Absurde enfin car dès lors qu’il s’agit d’un club professionnel, et que la plupart de ceux qui évoluent en Ligue 2 ont un passé de Ligue 1, un entraîneur qui a des résultats en L2 a potentiellement le niveau pour en avoir en L1 (théorème de Haise).

Au-delà, le procès en légitimité d’ODO pour coacher en L1 apparaît aussi infondé à la simple vue de son CV : il est bon de rappeler qu'il a, sur les 8 dernières saisons, conduit 7 fois les destinées d'un club de Ligue 1 et une fois de Ligue 2 (avec les Verts l’an dernier).

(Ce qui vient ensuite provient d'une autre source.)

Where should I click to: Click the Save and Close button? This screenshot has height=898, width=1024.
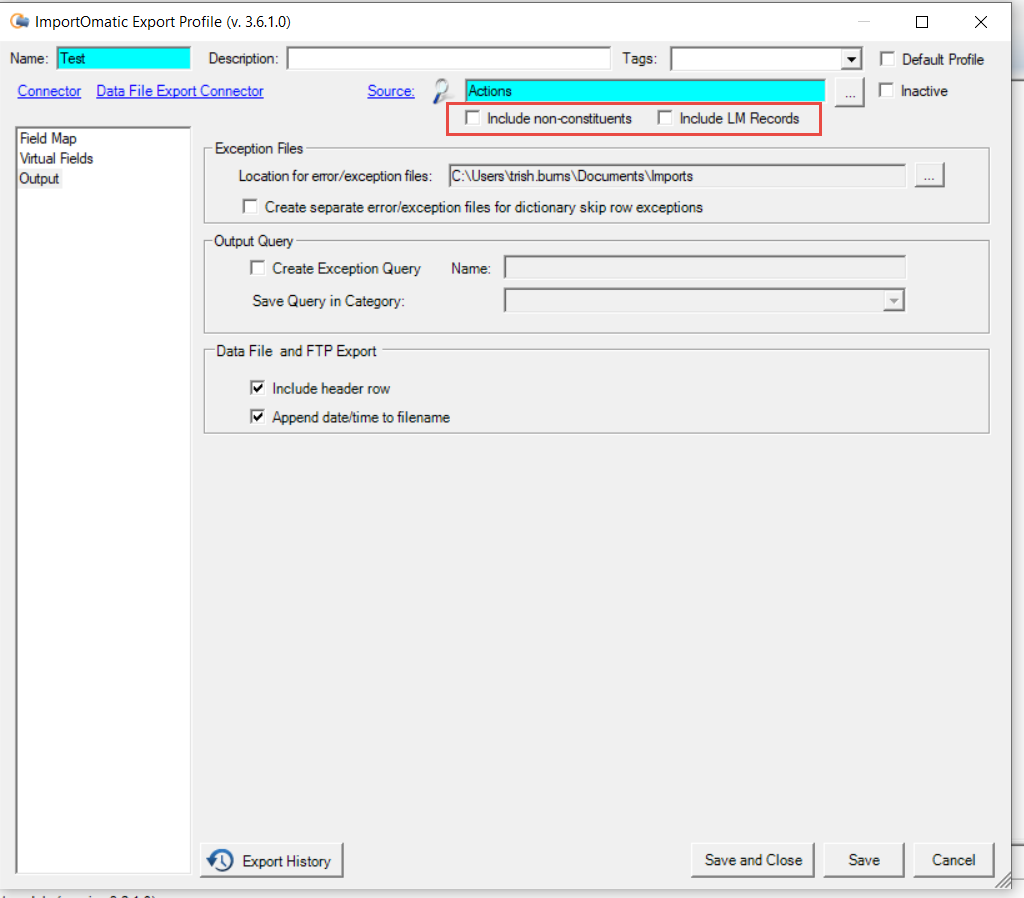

Sur ses 7 saisons en Ligue 1 il en a terminé 5 : 2 avec Dijon (16ème en 2017 puis 11ème en 2018), 2 avec Brest (14ème en 2020 puis 17ème en 2021), 1 à Montpellier (13ème en 2022). Cinq saisons donc, à l’issue desquelles, sans gloire certes, mais avec des effectifs limités, il n’est pas descendu. Les deux autres saisons, il n’a pu les achever, étant viré deux fois : à Dijon en décembre 2018 alors que son équipe est 18ème et barragiste (place à laquelle finira son successeur, Antoine Kombouaré), à Montpellier en octobre 2022 (alors que Montpellier est 11ème).

Si on accepte l'idée que le CV est le seul critère objectif et incontestable pour distinguer un entraîneur de Ligue 1 de son homologue de Ligue 2, alors ODO est un entraîneur de Ligue 1. Et si on considère que la valeur d’un entraîneur réside dans sa capacité à tirer le maximum d’un groupe, on peut aussi se rappeler qu’il a su, l'an dernier, maximiser le potentiel d'un effectif que nous étions nombreux à trouver limité.

Alors que Nantes et Auxerre seront deux échéances déterminantes pour permettre aux Verts de se redresser et chasser l’humiliant souvenir d’un vendredi sur la Côte d’Azur il faut, pour se donner du baume au coeur, se souvenir que les lendemains de Dunkerque, Ajaccio ou QRM ont chanté. Mais il est à craindre, qu'au delà d'une souhaitable réaction, le microcosme stéphanois continue de se poser la question de savoir si Dall’Oglio est l’homme idéal pour le projet.


Alors que la vraie interrogation serait plutôt de savoir s’il entraîne réellement un effectif de Ligue 1.